따를 지시사항
목록에서 "osobních"라는 문자열이 들어 있는 줄이 몇 개인지 숫자만 답하세요. 대소문자는 구분합니다.

단어 및 요소 위치 데이터:
————

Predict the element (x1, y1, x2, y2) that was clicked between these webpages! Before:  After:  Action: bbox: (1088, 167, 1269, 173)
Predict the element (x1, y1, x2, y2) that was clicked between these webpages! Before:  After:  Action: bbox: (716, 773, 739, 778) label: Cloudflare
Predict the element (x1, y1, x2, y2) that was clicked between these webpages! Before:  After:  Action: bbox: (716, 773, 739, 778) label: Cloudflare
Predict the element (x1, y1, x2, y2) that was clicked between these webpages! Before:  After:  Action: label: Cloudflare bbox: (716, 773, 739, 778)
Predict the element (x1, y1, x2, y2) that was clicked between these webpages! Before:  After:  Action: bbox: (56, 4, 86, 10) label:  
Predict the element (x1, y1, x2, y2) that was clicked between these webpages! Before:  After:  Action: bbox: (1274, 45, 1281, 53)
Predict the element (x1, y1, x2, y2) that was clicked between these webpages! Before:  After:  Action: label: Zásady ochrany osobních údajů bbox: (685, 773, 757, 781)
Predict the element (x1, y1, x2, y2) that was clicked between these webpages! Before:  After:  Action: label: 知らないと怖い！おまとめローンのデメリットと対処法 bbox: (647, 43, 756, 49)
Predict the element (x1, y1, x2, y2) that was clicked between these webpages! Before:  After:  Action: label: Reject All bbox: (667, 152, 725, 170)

————

예상 답안
1